Los autores señalan que la procrastinación no es simplemente una cuestión de pereza o falta de voluntad. Detrás puede haber dificultades reales de planificación, una baja tolerancia al estrés, niveles elevados de neuroticismo —es decir, una tendencia a experimentar emociones negativas— o una falta de responsabilidad, en el sentido psicológico de este rasgo de personalidad. Los datos también muestran que los estudiantes con menor rendimiento académico tienen una mayor tendencia a aplazar las tareas, y que el comportamiento procrastinador es más común entre los hombres y entre los estudiantes de grados vinculados al ámbito audiovisual.

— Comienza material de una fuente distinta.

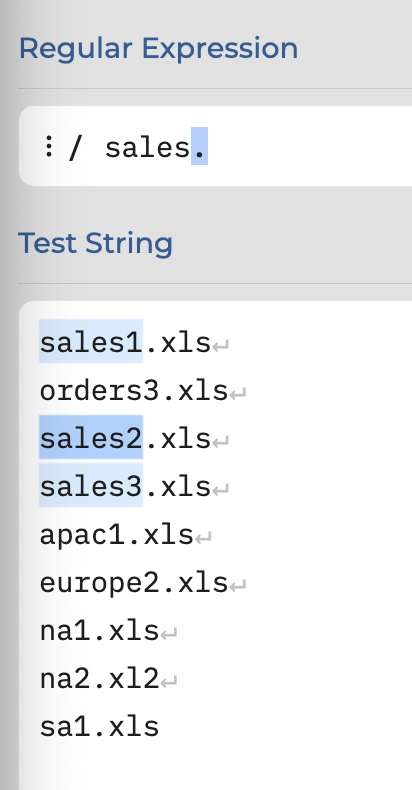The image size is (412, 790).
Task: Select the Regular Expression heading
Action: point(158,49)
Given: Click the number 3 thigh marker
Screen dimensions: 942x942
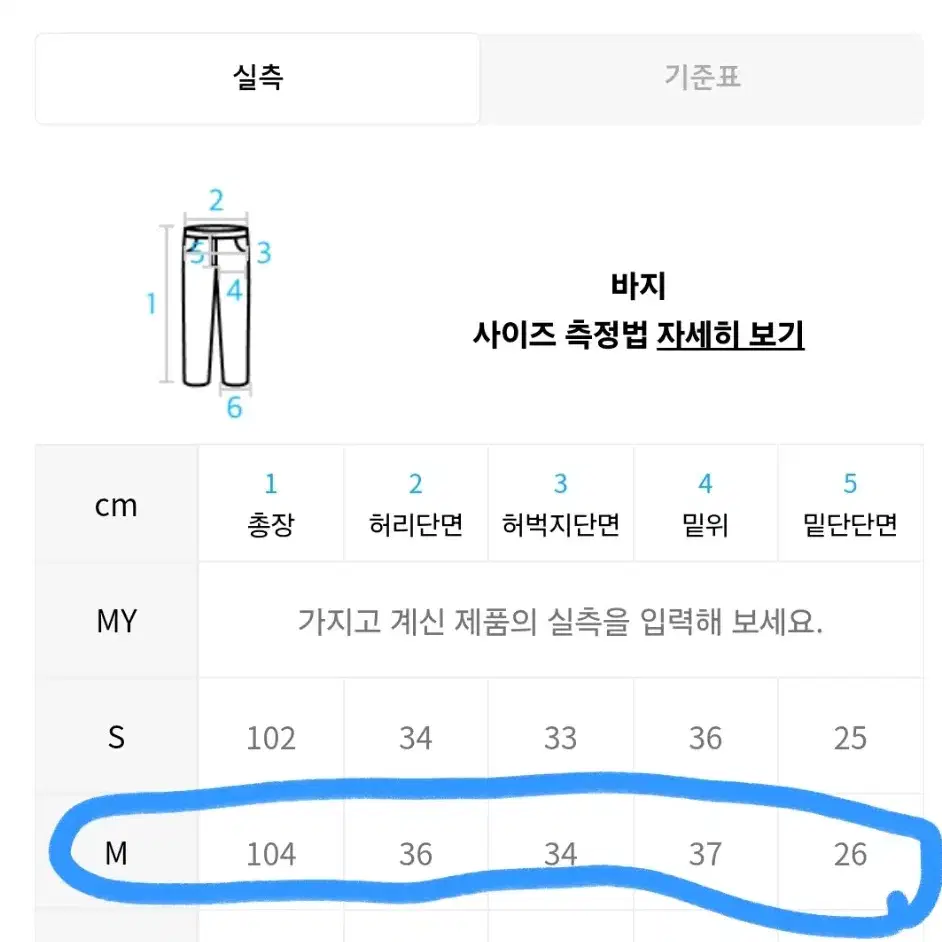Looking at the screenshot, I should (x=264, y=253).
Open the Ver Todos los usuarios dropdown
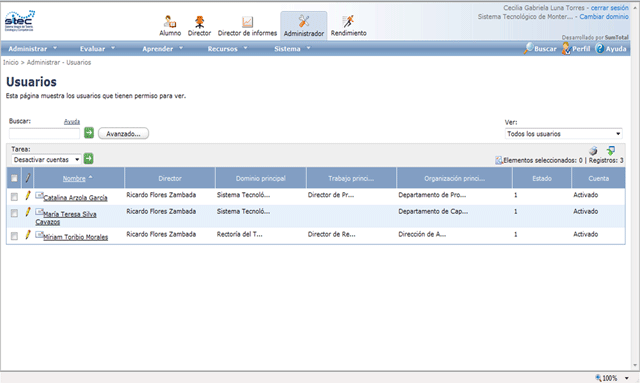 point(564,134)
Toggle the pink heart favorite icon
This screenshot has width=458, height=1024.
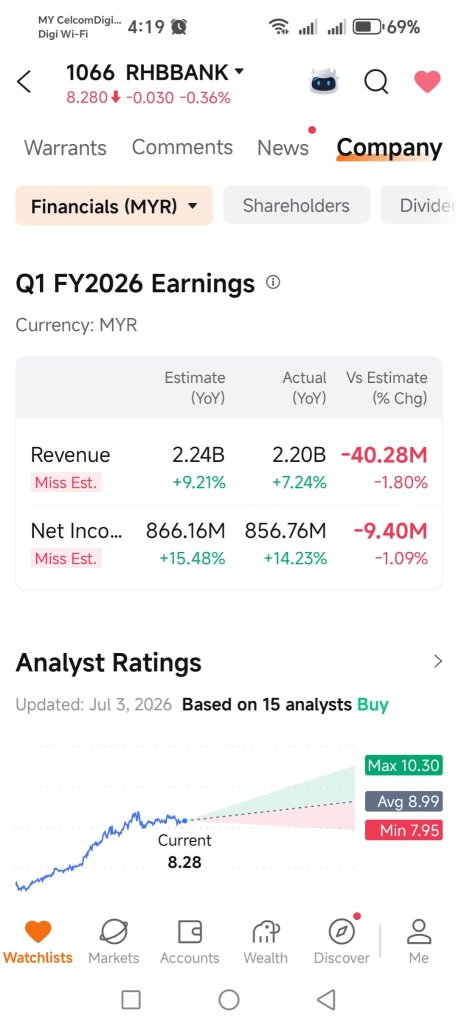427,82
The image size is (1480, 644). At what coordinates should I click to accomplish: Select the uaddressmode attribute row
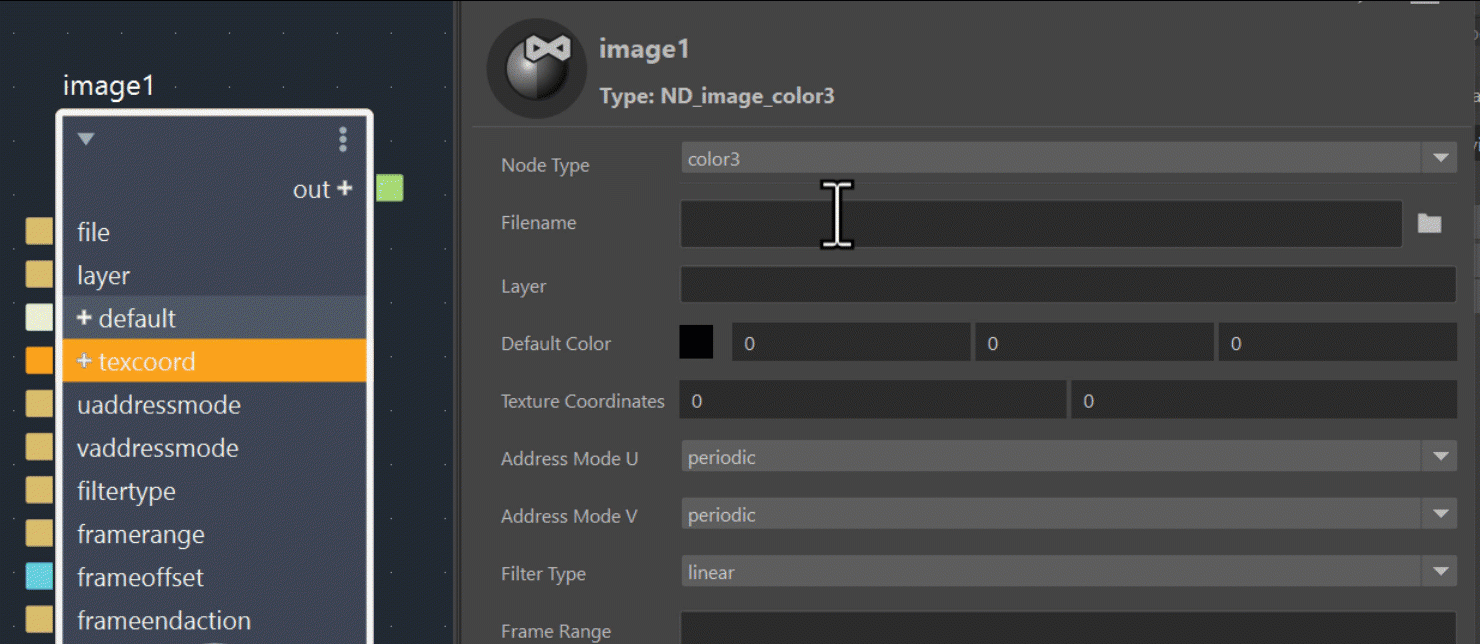click(x=214, y=405)
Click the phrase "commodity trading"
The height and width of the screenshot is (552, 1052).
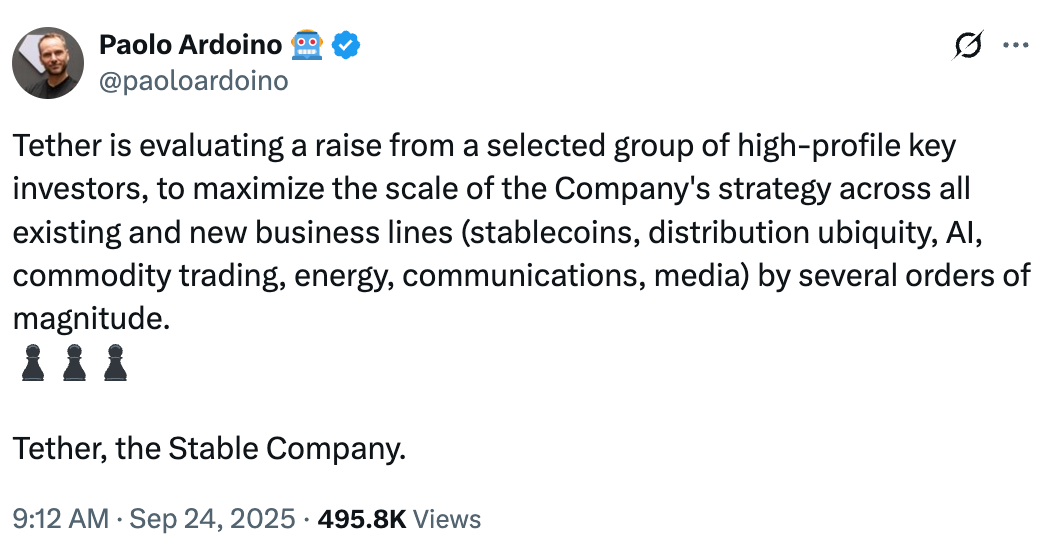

Uno de los aspectos más destacables de la investigación es su dimensión aplicada. Los autores no se limitan a describir el fenómeno, sino que proponen medidas concretas para hacerle frente desde la tutoría universitaria. En este sentido, apuestan por reforzar el apoyo a la planificación académica y la gestión del tiempo, introducir estrategias para la regulación emocional y mejorar el seguimiento individualizado de los estudiantes, especialmente en momentos de transición, como el primer año de universidad o los periodos de exámenes. También sugieren prestar especial atención a aquellos estudiantes que presentan patrones cronificados de aplazamiento y malestar, ya que pueden necesitar una atención más específica.
El artículo se inscribe en un campo de investigación cada vez más relevante: la comprensión del bienestar estudiantil en contextos universitarios. Sus autores alertan que la mejora del rendimiento académico no depende solo de introducir cambios curriculares, sino también de cuidar la salud emocional de los estudiantes y ayudarlos a desarrollar hábitos de trabajo más sostenibles, realistas y personalizados.